Source: Deep Learning on Medium
So how did they do this? Let’s first look at what it can do. To achieve what they claimed, NEON need to do several things:
Notes: The below parts are just my ‘educated prediction’, thus bearing no truth on how NEON actually works or created. More details of NEON has yet to be released by Samsung.
Physical modeling: Real-human video to CGI, cross the uncanny valley
Given some video datasets of one actor, the model needs to learn how to transfer a video into CGI footage, the more similar the better. This technology has been well developed with the rise of Avatar and performance capture. Actors get filmed with some color dots grid on their faces to record their facial expressions and transfer those facial expressions grid movements into CGI character expressions. It’s a rather mature technology. What NEON did is just a bit different. It might not have the grid as a reference but using deep learning, it’s not too hard for the deep neural networks to find the features they need for the task and it can maybe do better than a simpler model like the facial grid.

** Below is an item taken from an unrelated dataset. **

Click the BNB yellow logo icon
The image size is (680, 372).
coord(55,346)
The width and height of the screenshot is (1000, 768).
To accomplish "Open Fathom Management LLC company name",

Data Input: video footages
Data Output: facial/body grid movements time series data.
Expression modeling: Expression/Gesture projection to CGI
So from the video footage, we now have a grid movements time series data set, if we can label these data set with different expressions, we should be able to train some kind of autoencoder that can encode the CGI time-series to expression encoding, then re-generate the same CGI time-series data. Then we can look at the encoding and figure out what is smile, cry, surprise, angry, etc. This is also a solved problem. You can find one examples below:
Data Input: CGI Time-series data set
Data Output: Expression encoding/embedding layers
Personality modeling: Emotion to expression
So now we can pretty much control the expression of our CGI avatar via expression encoding, the next step would be to map emotion to expression. The expression is the externalizing of emotion, but the mapping isn’t always straightforward. You would think people will laugh when they are happy, but humanity is way more complicated than that. Some outgoing people will laugh out loud while an introvert will probably just smirk subtly. What controls the mapping from emotion to expression is personality. Now how do we model personality? This requires a lot of domain knowledge(this is also what Samsung claims the part they are still working on and I think the most challenging. Cause humanity, you know…).
Data Input: Emotion Labeling (multiple labels since one expression could have multiple emotions behinds it)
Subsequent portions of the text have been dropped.